In “Sip the Dregs” by Rhoads Brazos, Maribelle clears out her grandmother’s home after her disappearance. No one knows what happened to her, but their suspicions are nowhere near as frightening as the truth. I’m not sure I understood this one, but it certainly had a lot of atmosphere.
In “Knobby Bones” by Jeremy Megargee, an aid worker in South Sudan attempts to uncover the truth behind the legend of Knobby Bones. What he finds is worse than anything he could have imagined. Truly disturbing.
In “Dark Cloud over Ladysmith” by Robert Allen Lupton, Martha and her friends struggle to defeat evil during a siege in the second Boer War. An interesting story, but the sentences are short and choppy.
In “A Handsome Man” by Joriah Wood, Brandy meets a handsome stranger at a party, and things take a very strange turn. Delightfully creepy.
In “June’s Perfection” by Anne Skinner, Laura escapes one unhealthy relationship only to enter another.
In “Mosaic” by Annetta Ribken, a  visit to a psychiatric museum unleashes an artist’s muse with disturbing results. Short and well-crafted.
In “Let the Bodies” by J. Edward Neill, a person goes missing from her town every day. But what does Mia’s grandfather have to do with it?
In “An Old Family Recipe” by Caroline A. Gill, Charlotte seeks justice for her family when two of her sons are killed in an accident. A beautifully written, heartbreaking story.

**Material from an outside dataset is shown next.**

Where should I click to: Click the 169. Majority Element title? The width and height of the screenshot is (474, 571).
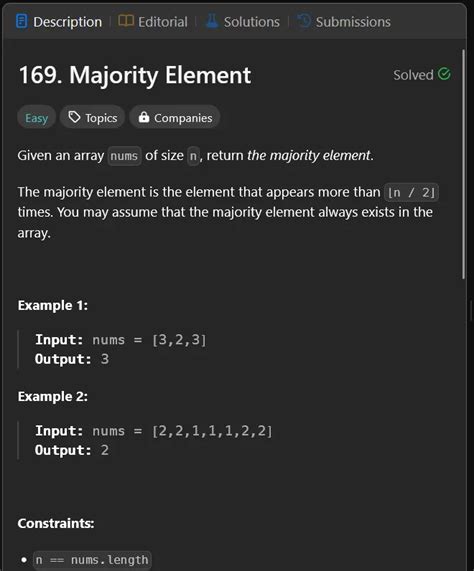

In “Windikouk” by Tausha Johnson, Megan loves telling her little sister scary stories. But, in reality, the truth is stranger than any of her fictions. Suspenseful.

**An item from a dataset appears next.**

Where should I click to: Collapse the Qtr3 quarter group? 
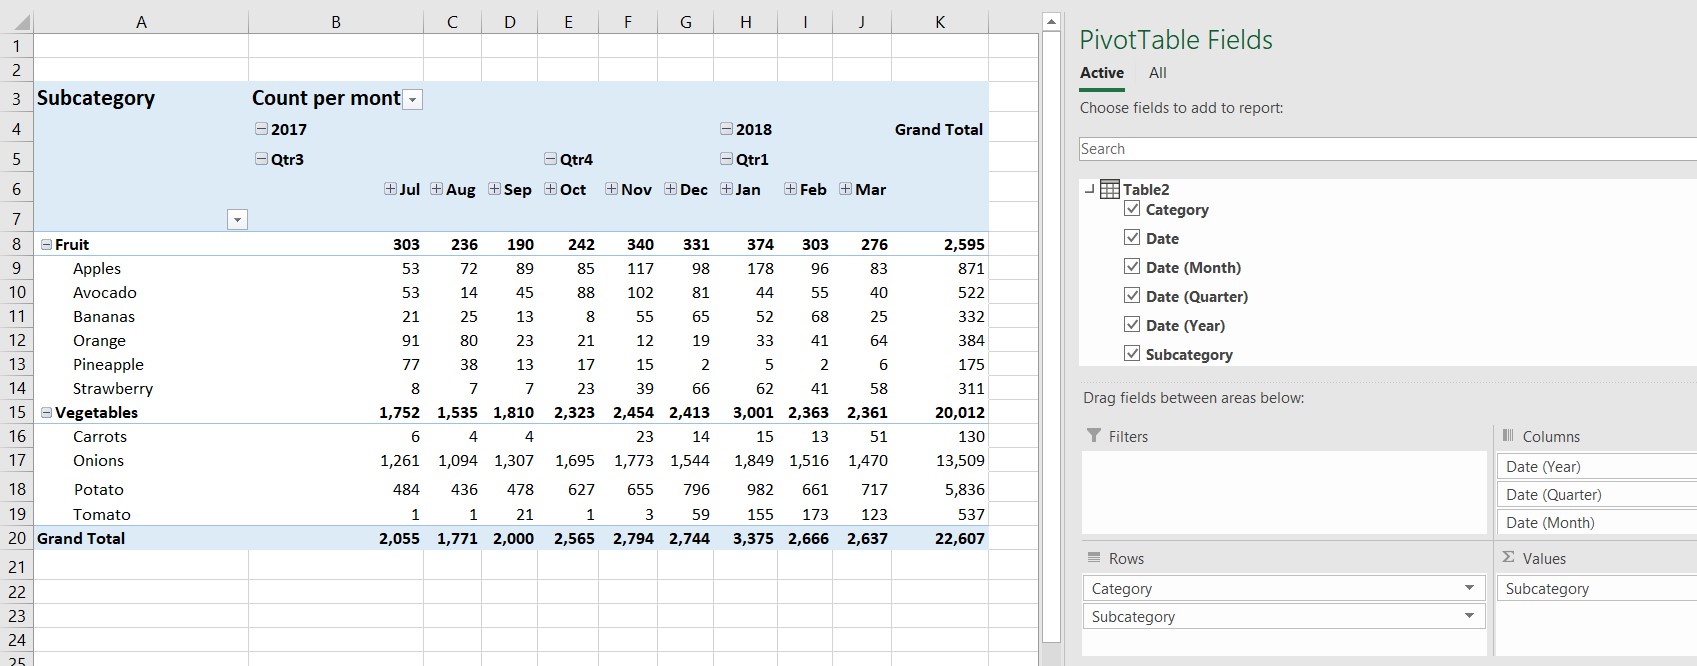261,159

I look forward to reading the rest of the stories in this collection. It seems to include something that will appeal to every horror buff’s tastes.

About the Editor
P. K. Tyler
P. K. Tyler is the author of Speculative Fiction and other Genre Bending novels. She's also published works as Pavarti K. Tyler and had projects appear on the USA Today Bestseller's List.
Pav attended Smith College and graduated with a degree in Theatre. She lived in New York, where she worked as a Dramaturge, Assistant Director and Production Manager on productions both on and off-Broadway. Later, Pavarti went to work in the finance industry for several international law firms.
Now located in Baltimore, Maryland, she lives with her husband, two daughters and two terrible dogs. When not penning science fiction books and other speculative fiction novels, she twists her mind by writing horror and erotica.